This densely populated Colombian island maintains a peaceful lifestyle despite its crowded conditions.

From afar, it’s difficult to tell exactly what Santa Cruz del Islote is. Rising above the water, this island – one of the world’s most densely inhabited – appears to float effortlessly.
Santa Cruz, located in Colombia’s San Bernardo Archipelago in the Gulf of Morrosquillo, is perched on a blend of raised sea bed and coral. It is one of the ten islands in the archipelago.
Local legend says that fishermen from nearby islands first stopped at Santa Cruz to spend the night, only to decide to settle permanently after discovering the island was free of mosquitoes. The locals believe the absence of mangroves and beaches accounts for the mosquito-free environment.
Santa Cruz isn’t a typical island getaway. There are no accommodations for tourists on the island itself. Visitors usually stay at the Punta Faro hotel on Múcura Island and take a speedboat to Santa Cruz for a few hours of exploration.
Stepping onto Santa Cruz feels like entering a world from a Gabriel García Márquez novel. The island boasts a simple, almost dreamlike existence (there are no police here), and its vibrant homes, passed down through generations, ensure that no outsiders call it home.
Some estimates suggest around 1,200 people live on the small island, roughly the size of two soccer fields. However, some locals believe the population is smaller than that.
Juve Nal, a man in his sixties who has spent his entire life on Santa Cruz, puts the number closer to 900.
“We get frustrated when the media exaggerate the island’s population,” says Nal, who seems to serve as the island’s unofficial leader, guide, and spokesperson all at once.
Tight Living Conditions
Regardless of the actual population (which remains a mystery, as no census has been taken in decades), space on Santa Cruz is limited.
Around 115 houses are packed tightly together, while elderly men with gentle eyes and weathered faces relax on chairs, sipping beer. Teenage boys drift through the streets, nodding and swaying to the rhythms of champeta music, while young mothers chat at corner shops.

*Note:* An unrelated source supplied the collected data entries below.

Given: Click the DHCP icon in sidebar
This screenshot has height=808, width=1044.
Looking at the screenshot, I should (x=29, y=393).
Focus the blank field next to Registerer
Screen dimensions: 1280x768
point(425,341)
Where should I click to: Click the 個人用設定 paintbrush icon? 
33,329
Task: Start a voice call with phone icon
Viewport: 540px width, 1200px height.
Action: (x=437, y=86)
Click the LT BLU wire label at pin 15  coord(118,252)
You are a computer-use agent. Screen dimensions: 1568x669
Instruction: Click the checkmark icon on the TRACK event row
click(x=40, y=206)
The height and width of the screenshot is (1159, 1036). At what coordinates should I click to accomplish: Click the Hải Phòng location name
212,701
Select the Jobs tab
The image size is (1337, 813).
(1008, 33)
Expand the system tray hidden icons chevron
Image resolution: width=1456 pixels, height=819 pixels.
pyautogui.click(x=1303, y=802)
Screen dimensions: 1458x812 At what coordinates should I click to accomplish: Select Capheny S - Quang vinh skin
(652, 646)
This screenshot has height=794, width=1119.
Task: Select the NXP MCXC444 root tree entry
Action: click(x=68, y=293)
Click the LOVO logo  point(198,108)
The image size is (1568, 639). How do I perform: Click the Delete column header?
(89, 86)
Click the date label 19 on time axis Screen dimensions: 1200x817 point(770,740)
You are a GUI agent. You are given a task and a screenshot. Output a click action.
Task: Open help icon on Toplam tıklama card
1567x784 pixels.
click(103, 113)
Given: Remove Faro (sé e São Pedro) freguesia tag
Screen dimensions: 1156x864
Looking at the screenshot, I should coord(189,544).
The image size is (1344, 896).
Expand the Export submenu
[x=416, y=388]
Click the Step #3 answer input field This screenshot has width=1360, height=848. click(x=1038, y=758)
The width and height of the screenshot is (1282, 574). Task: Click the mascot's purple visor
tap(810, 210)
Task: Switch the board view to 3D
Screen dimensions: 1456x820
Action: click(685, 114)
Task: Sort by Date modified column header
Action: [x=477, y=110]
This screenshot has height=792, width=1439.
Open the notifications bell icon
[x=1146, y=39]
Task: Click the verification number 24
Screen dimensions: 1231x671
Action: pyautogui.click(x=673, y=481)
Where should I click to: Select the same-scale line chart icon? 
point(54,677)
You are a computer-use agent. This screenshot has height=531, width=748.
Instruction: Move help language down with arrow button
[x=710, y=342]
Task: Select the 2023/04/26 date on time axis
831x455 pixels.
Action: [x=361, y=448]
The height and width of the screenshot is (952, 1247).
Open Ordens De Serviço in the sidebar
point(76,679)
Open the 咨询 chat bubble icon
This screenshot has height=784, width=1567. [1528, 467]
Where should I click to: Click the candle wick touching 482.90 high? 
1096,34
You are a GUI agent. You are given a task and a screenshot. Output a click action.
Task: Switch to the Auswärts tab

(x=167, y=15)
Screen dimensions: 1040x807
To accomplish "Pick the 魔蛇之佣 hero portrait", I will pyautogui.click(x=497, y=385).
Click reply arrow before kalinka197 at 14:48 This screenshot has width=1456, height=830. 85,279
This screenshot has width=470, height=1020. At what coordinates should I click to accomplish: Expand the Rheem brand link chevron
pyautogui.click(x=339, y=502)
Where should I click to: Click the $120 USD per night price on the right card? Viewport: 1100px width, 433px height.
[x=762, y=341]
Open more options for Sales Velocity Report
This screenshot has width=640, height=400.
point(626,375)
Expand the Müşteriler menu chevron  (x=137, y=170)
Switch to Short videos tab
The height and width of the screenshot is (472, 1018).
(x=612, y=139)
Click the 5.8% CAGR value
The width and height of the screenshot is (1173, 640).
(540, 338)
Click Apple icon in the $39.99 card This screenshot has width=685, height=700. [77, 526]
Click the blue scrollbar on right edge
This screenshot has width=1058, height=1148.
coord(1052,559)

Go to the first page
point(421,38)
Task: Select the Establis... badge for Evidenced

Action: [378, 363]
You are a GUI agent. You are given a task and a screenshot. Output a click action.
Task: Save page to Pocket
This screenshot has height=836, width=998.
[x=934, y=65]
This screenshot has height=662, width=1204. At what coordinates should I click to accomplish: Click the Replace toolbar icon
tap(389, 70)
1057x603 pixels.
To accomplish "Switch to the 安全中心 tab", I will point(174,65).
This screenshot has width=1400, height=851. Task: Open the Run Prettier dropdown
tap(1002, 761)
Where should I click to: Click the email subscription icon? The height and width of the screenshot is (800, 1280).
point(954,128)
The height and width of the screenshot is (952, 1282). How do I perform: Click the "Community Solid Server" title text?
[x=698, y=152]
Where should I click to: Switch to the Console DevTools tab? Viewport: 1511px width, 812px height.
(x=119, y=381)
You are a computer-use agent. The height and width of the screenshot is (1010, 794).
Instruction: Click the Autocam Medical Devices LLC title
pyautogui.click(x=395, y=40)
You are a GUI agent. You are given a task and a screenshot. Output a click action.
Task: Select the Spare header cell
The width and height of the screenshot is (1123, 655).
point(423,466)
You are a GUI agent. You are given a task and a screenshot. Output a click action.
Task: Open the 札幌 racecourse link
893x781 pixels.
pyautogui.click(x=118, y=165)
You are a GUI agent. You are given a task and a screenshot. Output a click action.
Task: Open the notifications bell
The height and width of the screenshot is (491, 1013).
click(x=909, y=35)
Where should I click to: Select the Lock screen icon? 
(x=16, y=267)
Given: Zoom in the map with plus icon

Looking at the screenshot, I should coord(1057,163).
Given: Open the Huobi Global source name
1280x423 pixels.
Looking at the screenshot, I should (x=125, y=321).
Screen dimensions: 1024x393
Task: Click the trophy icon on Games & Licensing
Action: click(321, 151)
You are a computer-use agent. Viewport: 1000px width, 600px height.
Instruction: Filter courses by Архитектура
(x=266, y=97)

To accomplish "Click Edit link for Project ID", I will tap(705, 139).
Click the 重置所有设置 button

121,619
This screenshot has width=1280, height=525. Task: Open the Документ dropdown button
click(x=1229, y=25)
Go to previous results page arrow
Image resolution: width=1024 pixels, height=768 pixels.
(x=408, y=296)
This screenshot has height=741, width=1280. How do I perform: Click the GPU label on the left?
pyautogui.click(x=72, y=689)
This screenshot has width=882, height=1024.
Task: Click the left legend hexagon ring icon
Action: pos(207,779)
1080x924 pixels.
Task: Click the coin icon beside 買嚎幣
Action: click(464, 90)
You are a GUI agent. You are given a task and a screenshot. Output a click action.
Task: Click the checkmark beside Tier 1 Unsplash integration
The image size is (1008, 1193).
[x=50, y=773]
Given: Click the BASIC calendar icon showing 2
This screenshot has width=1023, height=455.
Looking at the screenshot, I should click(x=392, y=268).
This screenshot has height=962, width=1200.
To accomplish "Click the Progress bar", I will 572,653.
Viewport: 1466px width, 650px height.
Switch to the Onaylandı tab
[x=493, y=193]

Nal weaves through the narrow alleys, ducking under laundry lines and pointing out the island's amenities—a church here, a school there—while he passionately describes the peaceful, laid-back lifestyle.
“There’s no crime here,” he says with a proud smile. “We have no police, and we don’t need them.”
He pauses at a small square marked by a large white cross. “This is a perfect spot for a photo,” he says, “as the cross is what gives the island its name.”

A recent collaboration with Hotel Punta Faro has led to the creation of a small conservation aquarium on Santa Cruz, helping preserve local marine life.
In the past, locals treated turtles as they would any other livestock, killing them for meat. Today, they carefully free any turtles caught in their fishing nets and tend to them until the hotel’s conservation team arrives to collect them.
Visitors can pay a nominal fee to tour the aquarium, which is home to small sharks, stingrays, and a variety of fish species.
Space on Santa Cruz is scarce, and as a result, the islanders have begun building upwards since there’s no room left to expand horizontally.
“It’s a concern for the future,” Nal acknowledges. “We’re running out of space, and I’m not sure what the solution is. We can’t keep building higher and higher.”
But the people of Santa Cruz aren’t seeking sympathy.
“We’re content,” Nal says with pride. “Where else can you live without police, where else can you have an entire island just for your own community?”
“Every morning, I wake up to the sound and sight of the sea. I wouldn’t want to live anywhere else,” Nal adds with a smile.
Visiting Santa Cruz
“It was quite disrespectful,” he says. “Now we charge a fee and offer a tour, so tourists understand that we’re not just here to be observed, but that they can learn about our culture.”
The proceeds from the tours help fund conservation projects and support the island’s daily needs, like purchasing drinking water, which is delivered by boat from the mainland every few weeks.
There are growing fears that rising sea levels will eventually claim the island. Alejandro Alzate, general manager and co-owner of Punta Faro, warns that Santa Cruz regularly faces flooding and could one day be swallowed by the rising waters.
“The locals don’t want to acknowledge this,” he sighs. “They refuse to face the reality that it means they’ll eventually have to move. Life on Santa Cruz is something you won’t find anywhere else.”
“The people take great pride in living here. It’s not just a place to live, it’s a culture, a lifestyle. They wouldn’t want to be anywhere else,”
Life on the island may seem precarious, but it’s a beautifully chaotic system, and for the islanders, it works perfectly.